Стоявший рядом с квартмейстером матрос-запальщик поставил на пол корзину, в которой лежали четыре небольших глиняных горшка с закупоренными горловинами и факел, подобрал горсть зерна и растер в ладонях. 
- Гляди-ка, все одно что жемчуг – ровная, белая. Хороши, наверное, булки из пшеничной мучицы.
- Не знаю, не пробовал, - квартмейстер мельком глянул на рассыпавшееся зерно.
- Я смотрю, печать-то на ящиках и тюках королевская, - запальщик кивнул на герб, отпечатанный красной краской на мешковине. – Груз не из дешевых. А в ящиках что?
- Тебе не всё равно? Ты своё жалованье получаешь в том числе за неведение.
- Жа-алованье, - с усмешкой протянул матрос, словно пробуя слово на вкус. – Когда это у пирата было «жалованье»? По правилам, каждому часть добычи причиталась.
- «Черная флотилия» - не пираты, - строго  глянул на него. - Мы на службе. Запомни уже, наконец.
- Серьезно? – хмыкнул запальщик. - Вот уж команде этого корабля полегчает теперь. Ан  нет, не полегчает, потому как все уже трупы.  В бытность настоящим пиратом случалось мне с тел врагов добрую добычу брать. Дозвольте? Жалованье-то скудновато.
- Твой враг - мотовство твоё, - осуждающе нахмурился квартмейстер. – Меньше к винному бочонку прикладываться  надо, тогда и жалованья хватит. Увижу снятую с трупа вещь – лично пальцев лишу. Забыл, кто тебя от каторги отвёл? Благодарность тебе совсем не знакома?
- Ладно, ладно, - запальщик смутился, стряхнул пшеничные зерна с ладони. – Просто вспомнил старое. Чего уж сразу угрожать-то.
Квартмейстер хлопнул его по плечу.
- Делай, Мэтт, свою работу как должно – и будешь благополучен. Как пришвартуемся, дам тебе подзаработать, так и быть.
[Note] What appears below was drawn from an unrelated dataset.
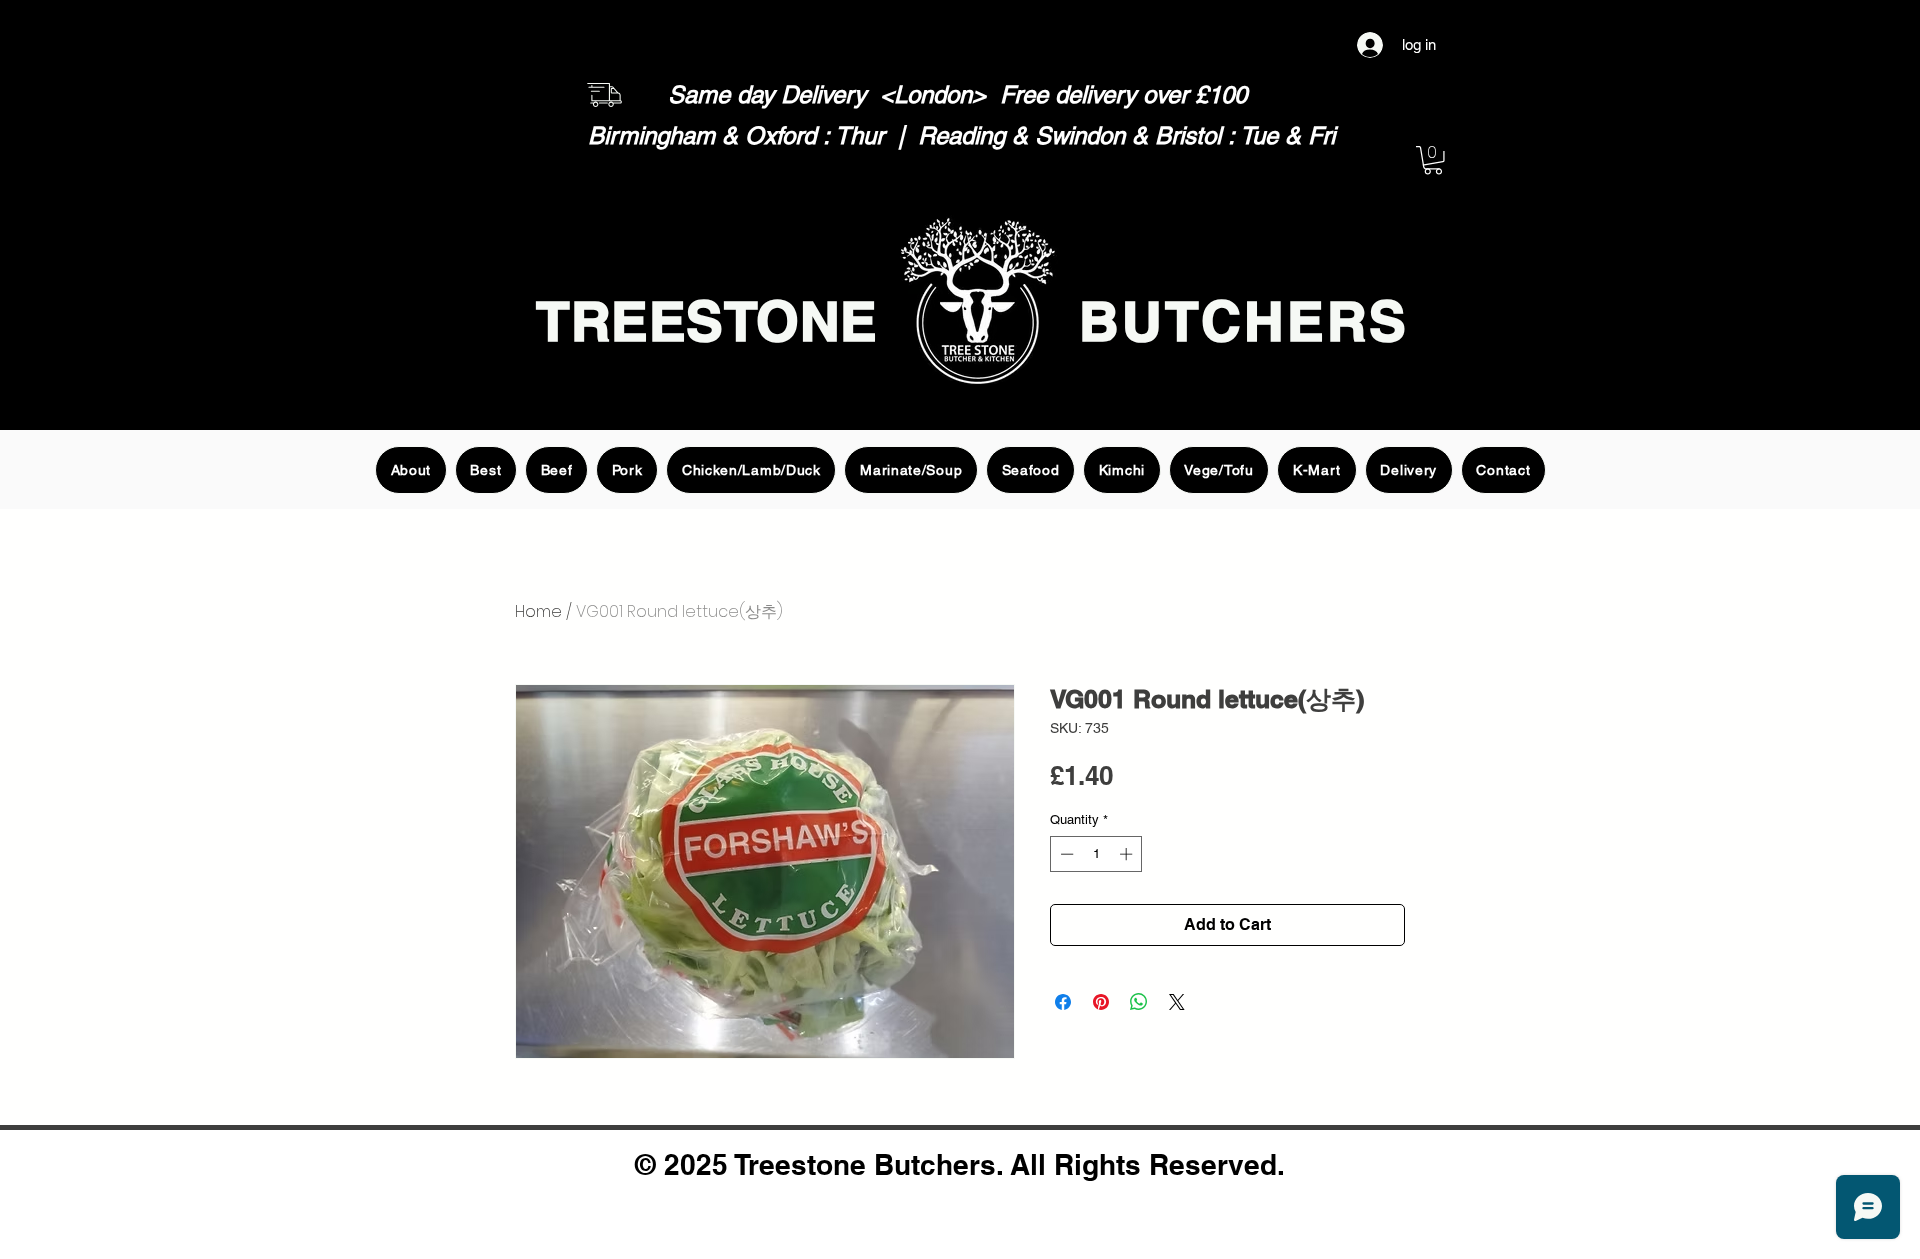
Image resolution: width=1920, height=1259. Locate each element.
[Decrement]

Наконец, обширный трюм был опустошен. На порванный тюк с рассыпавшейся пшеницей из темных углов жадно посверкивали бусинками глаз корабельные крысы. Квартмейстер поднялся на палубу, проверил, всё ли перенесено на «Клешню» и крикнул оставшемуся в трюме запальщику:
- Заканчивай! 
Мэтт кивнул. Но прежде чем взяться за горшки, вынул нож и, настороженно поглядывая на пустой проем люка, срезал с порванного тюка клок с отпечатком королевского герба, свернул и сунул себе за пазуху. 
Мэтт был хорошим запальщиком. Знал состав и самовозгорающейся смеси, и рецепт негаснущей жидкости. И отлично знал, как нужно смешать составные части взрывной смеси, где заложить заряды и какой длины сделать запал, чтобы образованная взрывом пробоина позволила чужому судну уйти на дно не раньше, чем сам Мэтт окажется в безопасности на палубе своего корабля. А корабль – на достаточном расстоянии от тонущего судна.
Крысы, перестав опасаться одинокого человека, кинулись к россыпи зерна. Мэтт, перешагивая через них, установил в углах трюма по горшку с горловинами, обвязанными парусиной, и обрезал запальные шнуры до требуемой длины. 
- Жрите, жрите, - приговаривал запальщик, слушая как пищат и возятся за спиной крысы, раздирая мешковину, пробираясь внутрь тюка. – Будет рыбам полба с крысиным мясом. 
Запалив факел, Мэтт быстро поджег фитили и покинул трюм. Поспешно взбираясь по трапу на палубу, он слышал потрескивание горящего  факела и шипение запальных шнуров.  Крысы, почуяв неладное, оставили зерно и с писком помчались вслед за человеком, но он захлопнул крышку люка, перекрыв им выход. Выскочив на верхнюю палубу, Мэтт по абордажному трапу перебрался на «Клешню».  Корабль успел отойти от обреченного на гибель судна на приличное расстояние, прежде чем с него донесся  звук взрыва и огонь охватил палубу и тела убитых.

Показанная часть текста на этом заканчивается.